O elevado grau de exigência de divulgações, relativamente ao critério do valor de uso para o cálculo do valor recuperável de uma UGC, é compreensível. Este é um complexo processo, que começa com a definição de UGC, a fixação de uma taxa de desconto que traduza a rentabilidade do ativo e os riscos associados, passando pela escolha dos períodos sobre os quais os orçamentos são desenvolvidos, e termina com a adequada seleção da taxa de crescimento no período terminal. Existem condições, neste complexo processo de cálculo do valor realizável dos ativos, mesmo que não sejam procuradas ou intencionais, para que os valores das quantias recuperáveis dos ativos sofram desvios substanciais, com os consequentes efeitos no reconhecimento (ou não) de perdas de imparidade.

À partida, o primeiro momento de reconhecimento e mensuração do goodwill não parece levantar qualquer questão em termos do seu reporte nos balanços das entidades.
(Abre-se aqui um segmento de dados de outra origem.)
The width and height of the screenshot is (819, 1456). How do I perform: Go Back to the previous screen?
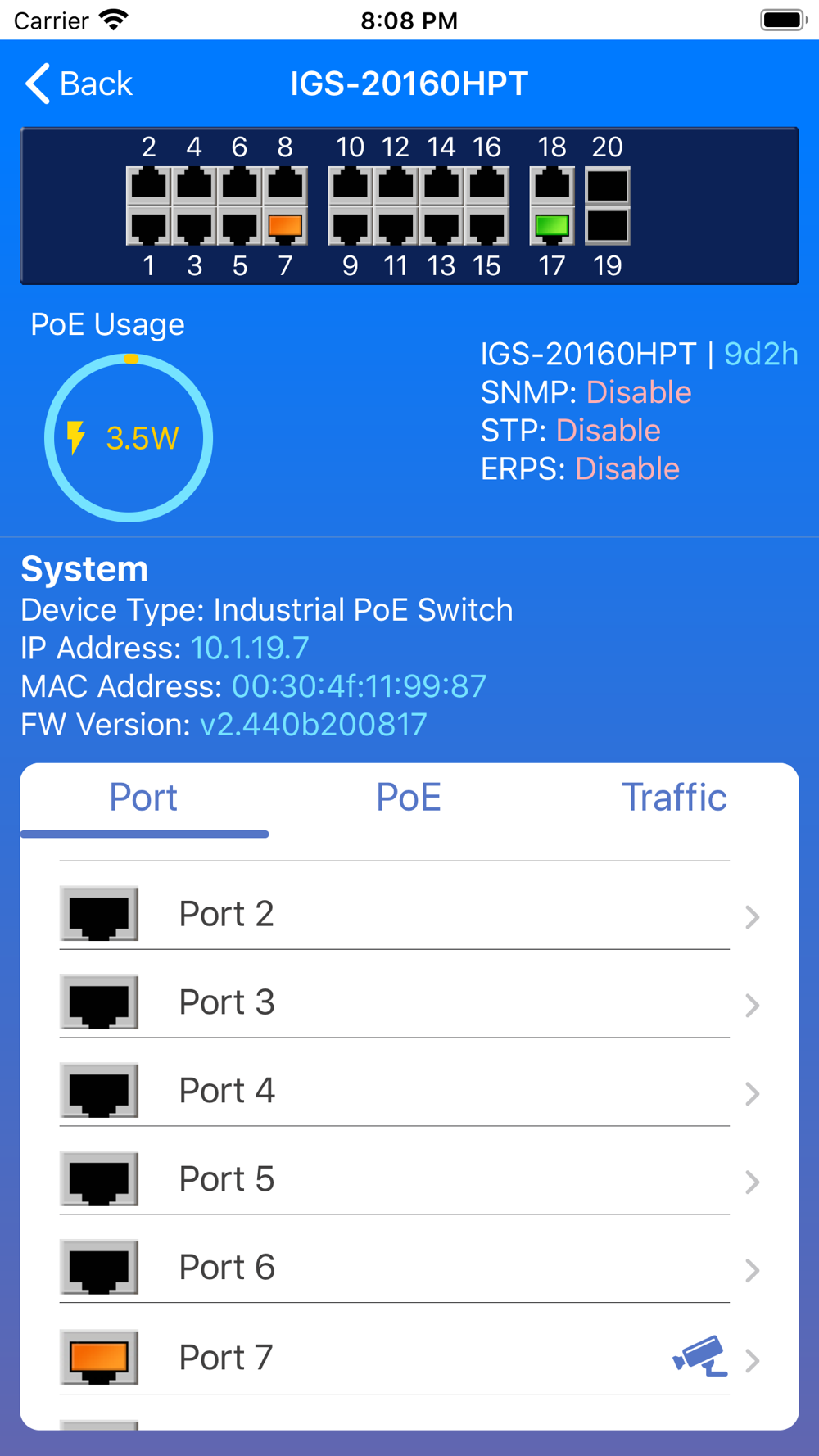[79, 84]
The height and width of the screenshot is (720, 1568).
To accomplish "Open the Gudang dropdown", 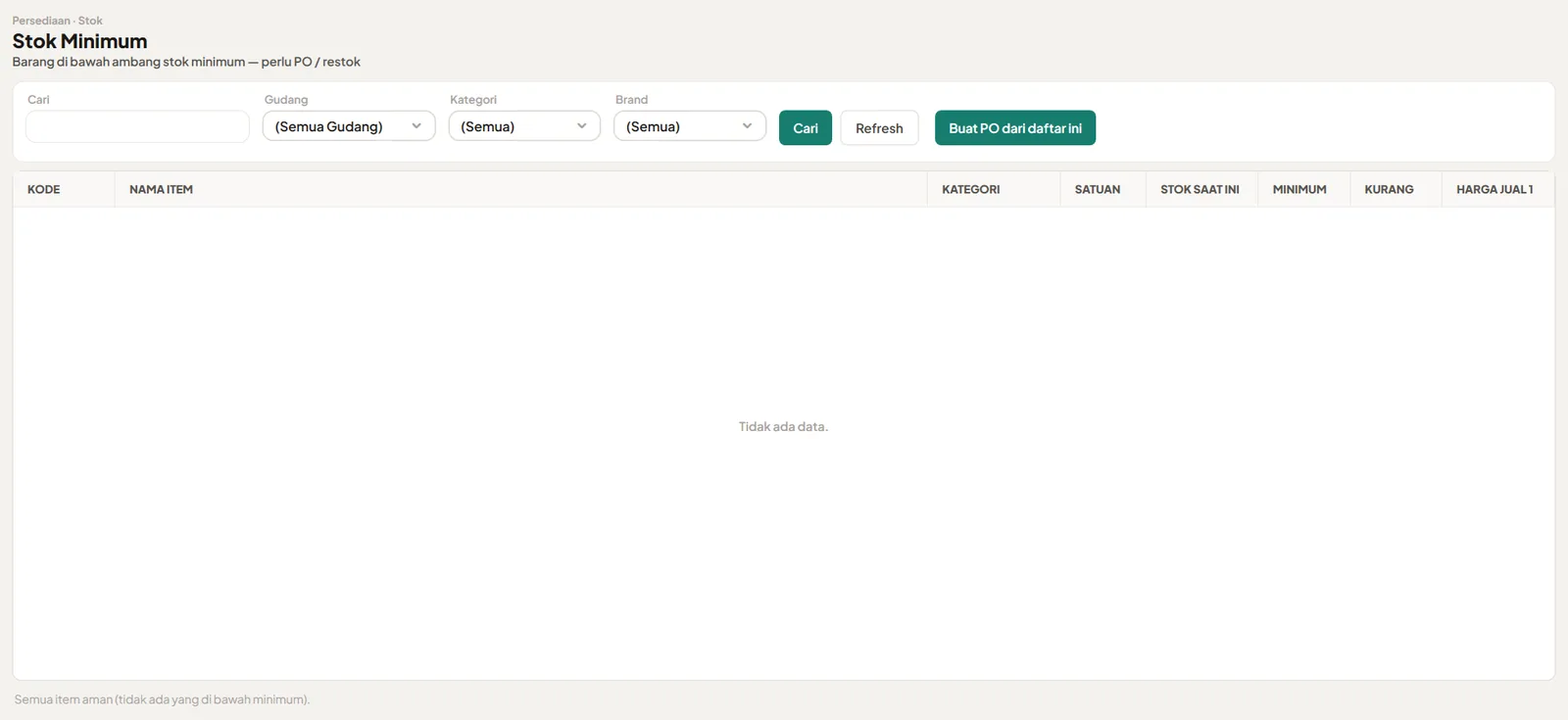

Contudo, diversos autores referem que nas CAE se sobrevalorizou o goodwill (Rodrigues, 2003, Forbes, 2007, Carvalho, C., Rodrigues, A. M., Ferreira, C., 2008), em especial nos anos 90, com evidentes repercussões no rigor e fiabilidade das DF e consequências no futuro ao nível dos montantes de imparidades a reconhecer na mensuração subsequente do goodwill (Al- Khadash e Salah, 2009) .

Se num processo de CAE se sobrevalorizou o goodwill, em que medida se poderão efetuar testes de imparidade deste ativo, que respeitem critérios de rigor e transparência exigidos pelas normas?

A existência de um valor alto de goodwill relativamente ao preço de aquisição de uma entidade, pode significar que aquele ativo está sobreavaliado, originando nos anos subsequentes o reconhecimento de imparidades (Al- Khadash e Salah, 2009).

Num estudo realizado por Forbes (2007) às 100 maiores empresas dos EUA, no período compreendido entre 2002 e 2007, o autor refere-se aos valores que aquelas empresas reconhecem de goodwill como “buraco negro”, dado que, no seu entender, enquanto os seus ativos fixos tangíveis se encontram reconhecidos ao justo valor, em bases consideradas razoáveis, o goodwill é divulgado sem qualquer explicação dos valores de que é composto.

Quanto à escolha do modelo de cálculo do valor recuperável das UGC, o estudo que temos vindo a referir de Petersen e Plenborg (2010), confirma a prevalência do método do valor de uso (41 empresas), em relação ao método do justo valor menos custos para vender (5 empresas), enquanto ambos os métodos foram aplicados pelas restantes (16 empresas).

Para estes autores, o problema central no cálculo do valor de uso como método para a estimação da quantia recuperável, para além da problemática que diz respeito à não divulgação dos cálculos e explicações que estão na base da sua elaboração, relaciona-se com a taxa de desconto utilizada, matéria de central importância e que se aborda no ponto seguinte.